▶ Aim of the task
Copy the ECB bond-buying report from "Over the weekend" to "economist Thomas Meissner.", swapping "policymakers" for "officials".

▶ Source text

-- Opening Marker --

The European Central Bank more than doubled its purchases of government bonds in the first week of Mario Draghi's presidency, data showed, with no let-up expected in the controversial program until the euro zone debt crisis eases.

Purchases totaled to 9.52 billion euros, Monday's ECB bond-buying data showed.

That compared with the previous week's 4 billion euros and was the most the bank has spent since mid-September, taking the programme's overall spend to 183 billion euros. (for full details click.)

The jump in outlays comes days after Draghi took over from Jean-Claude Trichet, and as the bank continues to publicly resist pressure from -- among others -- the United States, Britain and Russia, to step up the purchases to better shield Italy, Spain and other debt-strained euro states.

In his first news conference as ECB president last week, Draghi offered no commitment to scaling up the bank's bond-buying, describing it as a limited program.

Over the weekend Yves Mersch, one of the ECB's longest-standing policymakers, also downplayed political expectations, saying the bank would stop buying bonds if it felt beneficiaries were not doing enough to repair their finances.

But with tensions remaining high in bond markets, the data spoke loudest.

Draghi said that the ECB wanted to get back to concentrating on interest rates but their actions tell a different story, said DZ Bank economist Thomas Meissner.

They will definitely keep on lowering interest rates and it looks like they will definitely keep buying government bonds... 9.5 billion euros sounds a lot but it is not having the desired result, he said, pointing to the record difference between Italian and German government borrowing costs.


The ECB reactivated its bond-buying - known as the Securities Markets Programme - in August after a four-month break, as the crisis began to directly affect Italy and Spain, two of the euro zone's biggest economies.

Under the program, the ECB and the 17 euro zone national central banks can buy government and corporate bonds from banks and other investors, but not directly from governments. It is designed to keep bond markets in check and ensure the full benefit of the ECB's low interest rates are felt.

The bank does not give a country-by-country breakdown of its purchases.

However, analysts and traders estimate it has bought around 45 billion euros of Greek debt and has concentrated largely on Italian and Spanish debt with the 100 billion euros plus it has spent since restarting its purchases in August.

Noting Draghi's deliberately guarded words at last week's policy meeting, traders say the ECB has been steadily buying Italian and Spanish bonds since he took over as president.

The interventions have so far failed to cap a steady climb in borrowing costs, however. Italian yields hit a fresh 14-year high of 6.67 percent on Monday, close to the 7 percent level many economists see as unsustainable.

The bond purchases are reported every week but take two to three days to settle, meaning that when the bank is buying, the figures do not necessarily give the full picture.

This week's spending was significantly more than traders polled by Reuters had expected.

-- Closing Marker --

▶ Study material
-- Opening Marker --

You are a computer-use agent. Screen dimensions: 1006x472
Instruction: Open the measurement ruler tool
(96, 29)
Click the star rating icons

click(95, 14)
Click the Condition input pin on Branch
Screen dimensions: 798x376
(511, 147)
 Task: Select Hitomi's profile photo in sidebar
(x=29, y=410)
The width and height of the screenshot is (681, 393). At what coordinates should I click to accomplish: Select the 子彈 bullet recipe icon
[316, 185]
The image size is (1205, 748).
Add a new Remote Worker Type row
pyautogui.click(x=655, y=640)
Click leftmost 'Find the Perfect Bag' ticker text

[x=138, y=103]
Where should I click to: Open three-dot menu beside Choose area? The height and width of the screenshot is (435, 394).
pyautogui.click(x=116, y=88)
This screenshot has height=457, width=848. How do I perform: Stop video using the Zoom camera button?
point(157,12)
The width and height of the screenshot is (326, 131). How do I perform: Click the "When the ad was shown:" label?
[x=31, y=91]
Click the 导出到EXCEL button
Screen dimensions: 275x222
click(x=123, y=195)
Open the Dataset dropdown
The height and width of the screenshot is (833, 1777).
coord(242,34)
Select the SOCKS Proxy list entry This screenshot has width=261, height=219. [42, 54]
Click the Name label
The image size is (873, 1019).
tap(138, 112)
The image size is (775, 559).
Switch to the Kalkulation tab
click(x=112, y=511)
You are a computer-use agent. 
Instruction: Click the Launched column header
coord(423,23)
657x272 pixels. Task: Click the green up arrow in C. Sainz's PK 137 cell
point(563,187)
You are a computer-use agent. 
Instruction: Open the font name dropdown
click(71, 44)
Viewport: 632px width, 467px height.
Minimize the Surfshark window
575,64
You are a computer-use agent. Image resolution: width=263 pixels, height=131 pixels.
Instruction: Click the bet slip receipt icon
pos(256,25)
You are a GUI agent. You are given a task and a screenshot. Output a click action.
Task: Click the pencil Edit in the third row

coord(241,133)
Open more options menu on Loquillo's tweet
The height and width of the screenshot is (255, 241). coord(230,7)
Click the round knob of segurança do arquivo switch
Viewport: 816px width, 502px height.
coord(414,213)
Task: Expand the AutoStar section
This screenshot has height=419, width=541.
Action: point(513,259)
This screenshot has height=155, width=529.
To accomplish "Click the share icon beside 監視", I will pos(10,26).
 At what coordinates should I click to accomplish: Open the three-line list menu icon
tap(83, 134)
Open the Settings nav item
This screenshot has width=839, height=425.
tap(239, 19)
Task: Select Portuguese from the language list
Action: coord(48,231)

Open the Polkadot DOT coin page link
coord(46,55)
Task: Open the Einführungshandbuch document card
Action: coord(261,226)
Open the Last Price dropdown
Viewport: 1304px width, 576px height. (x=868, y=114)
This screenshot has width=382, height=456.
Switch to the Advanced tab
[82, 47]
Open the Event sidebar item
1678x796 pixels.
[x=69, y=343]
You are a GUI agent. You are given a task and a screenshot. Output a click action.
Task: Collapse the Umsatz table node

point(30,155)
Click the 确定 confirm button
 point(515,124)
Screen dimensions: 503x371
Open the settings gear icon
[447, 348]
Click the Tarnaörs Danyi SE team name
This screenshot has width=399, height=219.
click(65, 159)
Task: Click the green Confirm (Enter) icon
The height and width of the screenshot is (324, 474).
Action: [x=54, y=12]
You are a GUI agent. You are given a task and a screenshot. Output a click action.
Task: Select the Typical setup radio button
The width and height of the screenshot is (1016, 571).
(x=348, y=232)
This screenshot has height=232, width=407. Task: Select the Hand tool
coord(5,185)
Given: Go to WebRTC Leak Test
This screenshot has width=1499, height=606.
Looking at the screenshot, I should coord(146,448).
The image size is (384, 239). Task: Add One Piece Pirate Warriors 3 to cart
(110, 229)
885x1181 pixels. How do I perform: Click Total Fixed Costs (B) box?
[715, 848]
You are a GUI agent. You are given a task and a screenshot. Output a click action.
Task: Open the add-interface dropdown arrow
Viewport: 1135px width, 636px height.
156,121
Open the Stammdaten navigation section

-- Closing Marker --

▶ Task output
Over the weekend Yves Mersch, one of the ECB's longest-standing officials, also downplayed political expectations, saying the bank would stop buying bonds if it felt beneficiaries were not doing enough to repair their finances.

But with tensions remaining high in bond markets, the data spoke loudest.

Draghi said that the ECB wanted to get back to concentrating on interest rates but their actions tell a different story, said DZ Bank economist Thomas Meissner.